Stored data:
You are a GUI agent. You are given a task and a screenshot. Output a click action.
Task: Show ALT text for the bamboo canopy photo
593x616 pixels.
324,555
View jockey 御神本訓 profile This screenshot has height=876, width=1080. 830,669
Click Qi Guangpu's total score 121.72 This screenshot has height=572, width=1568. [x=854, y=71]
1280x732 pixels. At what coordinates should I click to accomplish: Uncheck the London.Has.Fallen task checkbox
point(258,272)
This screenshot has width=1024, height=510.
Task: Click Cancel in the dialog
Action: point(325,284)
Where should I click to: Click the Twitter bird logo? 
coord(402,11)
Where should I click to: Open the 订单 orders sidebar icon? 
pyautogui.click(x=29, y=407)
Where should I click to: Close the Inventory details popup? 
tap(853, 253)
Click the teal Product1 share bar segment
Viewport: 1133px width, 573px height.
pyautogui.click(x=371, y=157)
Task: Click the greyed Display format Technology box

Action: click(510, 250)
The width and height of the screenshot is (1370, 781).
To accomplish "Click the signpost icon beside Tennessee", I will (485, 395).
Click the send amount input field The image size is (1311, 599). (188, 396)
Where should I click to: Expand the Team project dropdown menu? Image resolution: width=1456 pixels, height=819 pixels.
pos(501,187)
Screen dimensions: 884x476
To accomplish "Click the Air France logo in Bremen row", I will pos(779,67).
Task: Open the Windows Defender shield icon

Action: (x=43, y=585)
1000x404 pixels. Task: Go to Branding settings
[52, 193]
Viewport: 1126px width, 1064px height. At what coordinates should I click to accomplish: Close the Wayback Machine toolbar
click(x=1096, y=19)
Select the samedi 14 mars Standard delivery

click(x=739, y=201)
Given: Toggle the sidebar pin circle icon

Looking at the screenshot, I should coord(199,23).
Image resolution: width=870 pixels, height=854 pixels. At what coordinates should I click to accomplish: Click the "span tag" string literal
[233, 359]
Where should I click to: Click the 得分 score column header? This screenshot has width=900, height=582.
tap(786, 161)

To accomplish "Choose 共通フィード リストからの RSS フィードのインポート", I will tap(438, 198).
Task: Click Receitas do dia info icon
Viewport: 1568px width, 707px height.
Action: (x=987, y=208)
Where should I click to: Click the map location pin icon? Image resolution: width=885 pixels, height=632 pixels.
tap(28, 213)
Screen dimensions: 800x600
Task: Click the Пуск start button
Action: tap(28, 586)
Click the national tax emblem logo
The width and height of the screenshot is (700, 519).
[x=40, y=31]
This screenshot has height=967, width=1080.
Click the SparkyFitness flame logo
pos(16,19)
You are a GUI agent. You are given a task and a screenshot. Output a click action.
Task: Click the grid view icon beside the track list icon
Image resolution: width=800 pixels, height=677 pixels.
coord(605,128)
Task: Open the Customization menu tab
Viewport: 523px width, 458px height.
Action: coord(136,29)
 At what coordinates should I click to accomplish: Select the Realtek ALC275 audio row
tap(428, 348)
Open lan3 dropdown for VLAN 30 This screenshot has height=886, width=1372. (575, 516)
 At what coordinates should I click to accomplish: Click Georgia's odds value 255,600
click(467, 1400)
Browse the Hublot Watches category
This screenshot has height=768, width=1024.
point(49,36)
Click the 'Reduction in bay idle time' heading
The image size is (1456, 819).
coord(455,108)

→ **Task brief**
Down to the last line, return the data above exactly.

→ **Exercise solution**
You are a GUI agent. You are given a task and a screenshot. Output a click action.
Task: Show ALT text for the bamboo canopy photo
593x616 pixels.
324,555
View jockey 御神本訓 profile This screenshot has height=876, width=1080. 830,669
Click Qi Guangpu's total score 121.72 This screenshot has height=572, width=1568. [x=854, y=71]
1280x732 pixels. At what coordinates should I click to accomplish: Uncheck the London.Has.Fallen task checkbox
point(258,272)
This screenshot has width=1024, height=510.
Task: Click Cancel in the dialog
Action: point(325,284)
Where should I click to: Click the Twitter bird logo? 
coord(402,11)
Where should I click to: Open the 订单 orders sidebar icon? 
pyautogui.click(x=29, y=407)
Where should I click to: Close the Inventory details popup? 
tap(853, 253)
Click the teal Product1 share bar segment
Viewport: 1133px width, 573px height.
pyautogui.click(x=371, y=157)
Task: Click the greyed Display format Technology box

Action: click(510, 250)
The width and height of the screenshot is (1370, 781).
To accomplish "Click the signpost icon beside Tennessee", I will (485, 395).
Click the send amount input field The image size is (1311, 599). (188, 396)
Where should I click to: Expand the Team project dropdown menu? Image resolution: width=1456 pixels, height=819 pixels.
pos(501,187)
Screen dimensions: 884x476
To accomplish "Click the Air France logo in Bremen row", I will pos(779,67).
Task: Open the Windows Defender shield icon

Action: (x=43, y=585)
1000x404 pixels. Task: Go to Branding settings
[52, 193]
Viewport: 1126px width, 1064px height. At what coordinates should I click to accomplish: Close the Wayback Machine toolbar
click(x=1096, y=19)
Select the samedi 14 mars Standard delivery

click(x=739, y=201)
Given: Toggle the sidebar pin circle icon

Looking at the screenshot, I should coord(199,23).
Image resolution: width=870 pixels, height=854 pixels. At what coordinates should I click to accomplish: Click the "span tag" string literal
[233, 359]
Where should I click to: Click the 得分 score column header? This screenshot has width=900, height=582.
tap(786, 161)

To accomplish "Choose 共通フィード リストからの RSS フィードのインポート", I will tap(438, 198).
Task: Click Receitas do dia info icon
Viewport: 1568px width, 707px height.
Action: (x=987, y=208)
Where should I click to: Click the map location pin icon? Image resolution: width=885 pixels, height=632 pixels.
tap(28, 213)
Screen dimensions: 800x600
Task: Click the Пуск start button
Action: tap(28, 586)
Click the national tax emblem logo
The width and height of the screenshot is (700, 519).
[x=40, y=31]
This screenshot has height=967, width=1080.
Click the SparkyFitness flame logo
pos(16,19)
You are a GUI agent. You are given a task and a screenshot. Output a click action.
Task: Click the grid view icon beside the track list icon
Image resolution: width=800 pixels, height=677 pixels.
coord(605,128)
Task: Open the Customization menu tab
Viewport: 523px width, 458px height.
Action: coord(136,29)
 At what coordinates should I click to accomplish: Select the Realtek ALC275 audio row
tap(428, 348)
Open lan3 dropdown for VLAN 30 This screenshot has height=886, width=1372. (575, 516)
 At what coordinates should I click to accomplish: Click Georgia's odds value 255,600
click(467, 1400)
Browse the Hublot Watches category
This screenshot has height=768, width=1024.
point(49,36)
Click the 'Reduction in bay idle time' heading
The image size is (1456, 819).
coord(455,108)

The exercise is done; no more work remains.